Problem description> Please list every line of the listing that contains the string "coord", treating uppercase and lowercase as different.

┄┄┄┄┄┄┄┄┄┄┄┄┄┄┄┄┄┄┄┄

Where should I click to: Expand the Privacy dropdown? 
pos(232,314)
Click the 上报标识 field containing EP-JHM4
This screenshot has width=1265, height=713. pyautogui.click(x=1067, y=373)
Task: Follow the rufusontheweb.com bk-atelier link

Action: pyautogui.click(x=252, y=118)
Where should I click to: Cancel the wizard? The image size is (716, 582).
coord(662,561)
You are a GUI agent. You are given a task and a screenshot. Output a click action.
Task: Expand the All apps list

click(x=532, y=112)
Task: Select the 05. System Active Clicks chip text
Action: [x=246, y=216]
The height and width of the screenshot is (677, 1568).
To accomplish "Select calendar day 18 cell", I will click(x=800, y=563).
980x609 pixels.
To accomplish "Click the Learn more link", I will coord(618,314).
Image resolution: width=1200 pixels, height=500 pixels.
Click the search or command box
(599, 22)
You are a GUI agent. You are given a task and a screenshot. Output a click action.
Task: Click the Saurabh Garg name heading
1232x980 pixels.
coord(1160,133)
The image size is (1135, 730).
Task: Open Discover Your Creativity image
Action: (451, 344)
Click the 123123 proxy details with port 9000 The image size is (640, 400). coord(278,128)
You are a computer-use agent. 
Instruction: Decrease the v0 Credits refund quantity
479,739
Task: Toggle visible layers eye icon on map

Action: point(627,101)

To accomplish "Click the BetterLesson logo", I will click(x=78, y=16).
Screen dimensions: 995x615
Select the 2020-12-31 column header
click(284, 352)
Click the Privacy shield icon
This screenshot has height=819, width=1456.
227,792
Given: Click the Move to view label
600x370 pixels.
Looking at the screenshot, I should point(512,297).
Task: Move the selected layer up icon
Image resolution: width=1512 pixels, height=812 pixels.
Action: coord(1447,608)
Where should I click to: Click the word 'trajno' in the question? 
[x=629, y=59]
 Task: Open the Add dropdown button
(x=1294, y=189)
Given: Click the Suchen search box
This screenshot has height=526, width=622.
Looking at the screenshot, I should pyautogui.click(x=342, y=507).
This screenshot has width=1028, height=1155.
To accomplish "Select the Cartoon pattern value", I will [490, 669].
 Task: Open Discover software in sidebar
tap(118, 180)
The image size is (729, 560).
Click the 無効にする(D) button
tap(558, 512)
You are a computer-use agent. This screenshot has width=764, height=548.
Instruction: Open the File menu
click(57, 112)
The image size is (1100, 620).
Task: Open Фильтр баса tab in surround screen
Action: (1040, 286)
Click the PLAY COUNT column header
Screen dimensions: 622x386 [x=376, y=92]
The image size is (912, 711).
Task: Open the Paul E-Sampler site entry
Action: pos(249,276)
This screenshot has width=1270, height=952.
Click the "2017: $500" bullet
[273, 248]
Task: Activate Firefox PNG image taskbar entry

┄┄┄┄┄┄┄┄┄┄┄┄┄┄┄┄┄┄┄┄

Answer for the task>
coord(662,561)
To accomplish "Click the Learn more link", I will coord(618,314).
coord(1160,133)
Click the 123123 proxy details with port 9000 The image size is (640, 400). coord(278,128)
Action: coord(1447,608)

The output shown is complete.